§ **Excerpted passage**:
I find the most useful documentation in day-to-day work is the documentation that is right where you need it. Making documentation part of your workflow can save your own sanity, and pay dividends in time saved, either your own or whoever inherits your work.
This isn’t to say that a full technical document isn’t helpful or needed. These provide invaluable information on the business context, interactivity, use cases, logic, and more. However, documenting your process right in the tool where you are working will save immense amounts of time and confusion down the line, are easier to keep up-to-date, and you can even use this information at the end of a project to make the creation of technical documents and user documents easier.
So, where does this living documentation, well, live? Ideally, it lives everywhere the data is touched. Keep in mind, this type of documentation isn’t meant to be redundant, but to add context that isn’t immediately apparent.
Data Prep Stage
What to Include
Date created or modified
Designed purpose and limitations of the data source
Data lineage and dependencies. If you’re using a well-used database, it may not be as important as if you are connecting to spreadsheets or processes that need to be updated or maintained.
Data freshness timestamp, if applicable
Call out any inclusion/exclusion criteria, transformations done, business decisions, or logic explanations
Ensure this makes it to the users of the data! If they won’t open the workflow or see the SQL, then passing this information downstream is key. Some tools, like dbt’s “Exposures”, include features to surface this type of information to others.
Ways to Document
Commenting and annotating code and workflows is helpful to quickly orient yourself or others on what is happening, where, and why. Naming conventions for fields, subqueries, views, etc. will also go a long way.
Using a very simple example based on the Superstore data set, I’ve shown some ways to document data preparation below. Most of the queries and workflows we create will be much more complex than this, so documentation becomes more important. For this example, I used Ken Flerlage’s SQL Server Superstore instance. If you need a server to connect to for learning how to use data prep tools, check out his post on FlerlageTwins.com!

§ **Stated exercise 1**: In the excerpted passage on workflow documentation, why does the text say it is key to pass data-prep information downstream to the people who use the data?
§ **Stated exercise 2**: Write the next part of the passage on in-workflow documentation, picking up after its final sentence.

§ **Data shown**:
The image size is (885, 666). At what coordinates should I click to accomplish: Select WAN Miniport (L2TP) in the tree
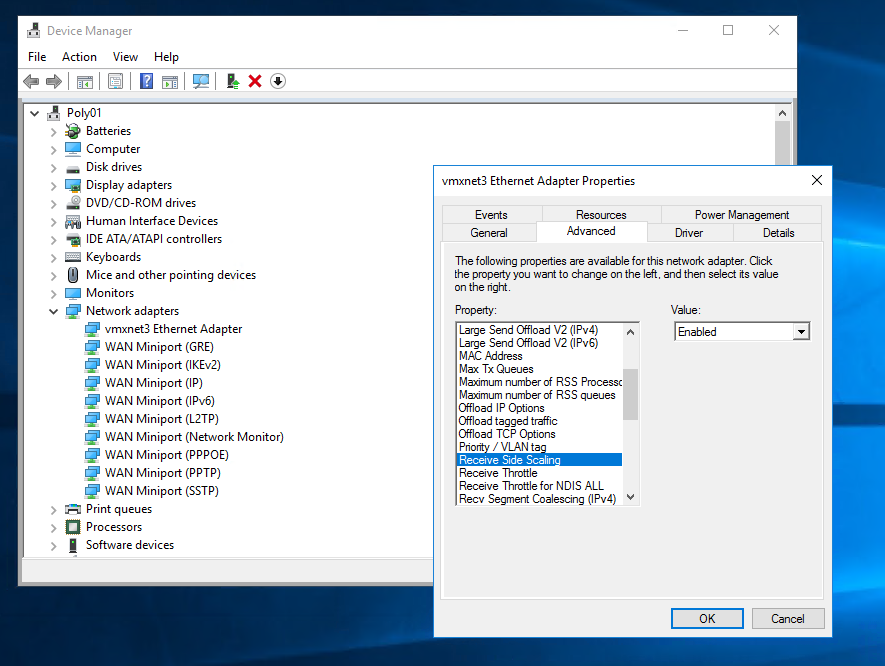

§ **Exercise response 1**: The text says those users may never open the workflow or see the SQL. Unless the information is passed downstream, they will not see it.

§ **Exercise response 2**:
How this might look in SQL:
Comments should clarify any changes, logic that may be seen as unneeded or is unclear in purpose
Aliases should be easy to identify
Clean formatting to allow easy reading to locate key information
All fields are prefixed with the source table alias
/* Author: Jacqui Moore Date Created: 2023-01-19 Purpose: All Orders and returns for West Region Modified: 2023-01-20 Ticket ABC-123 */ SELECT o.[Order ID] ,o.[Order Date] ,o.[Ship Date] ,o.[Customer ID] ,o.[Customer Name] ,o.Segment ,o.[Product ID] ,o.[Product Name] ,o.[Category] ,o.[Sub-Category] ,o.Sales as [Amount Sold] ,o.Quantity as [Quantity Sold] -- ,o.Discount as [Discount as Sold] --Removed per ABC-123 -- ,o.Profit as [Profit as Sold] -- Removed per ABC-123 ,r.Returned FROM SuperstoreUS.dbo.Orders o LEFT JOIN SuperstoreUS.dbo.[Returns] r ON r.[ORDER ID]=o.[ORDER ID] WHERE o.Region = 'West'
How this might look in Alteryx:
Comment header to indicate name, purpose, creator, and important information about a workflow
Containers can be used to create a “Read Me” for additional information
Tools are annotated descriptively
Calculated fields are commented with assumptions, or additional context the next person needs to know
Containers are used to segment the steps and provide additional context on the processing of the data
How this might look in Tableau Prep
While there are fewer ways to add notes with Tableau Prep, you can add a description to each step
Groups can be used to create a cleaner flow, with the ability to drill in on steps, and act similar to Alteryx containers in some ways
Calculations can be commented using // at the start of a comment line
Other helpful things to include
If you’ve used a macro, tool group, or snippet of code from somewhere else, include a link to the original source
If you’ve used a macro or tool group, include a brief description of the purpose and what operations are being performed
On the Data Source
Give your Tableau Data Source a descriptive name
Pre-filter any data in the data source, whenever possible
Rename the tables, if the names aren’t clear
If you are using Custom SQL, comment that code
If the data source is published, a description containing some of the high level information from the data source section is helpful context for users who might try to later connect to the data
On the Data Pane
Rename fields to use ‘friendly’ names, such as the common nomenclature for the field among the business users
Set the right data types
Add a comment to fields if your data source will be used for Ask Data or for business users who are less familiar with the data and/or Tableau
This will appear on hover in the data source pane and Ask Data on Server
If the Table names are enough context to group the fields, then that is fine, but if the data source has a lot of fields, using Folders can be useful
Having a naming convention that makes it clear when LODs or Parameters are being used can be very helpful, but can also sometimes be less friendly with displaying the field names on views
Did you know the field descriptions are searchable? Yep, you can come up with a tag system and include it in the description, and search right in the Tableau Desktop data pane. Field descriptions are also visible on Ask Data.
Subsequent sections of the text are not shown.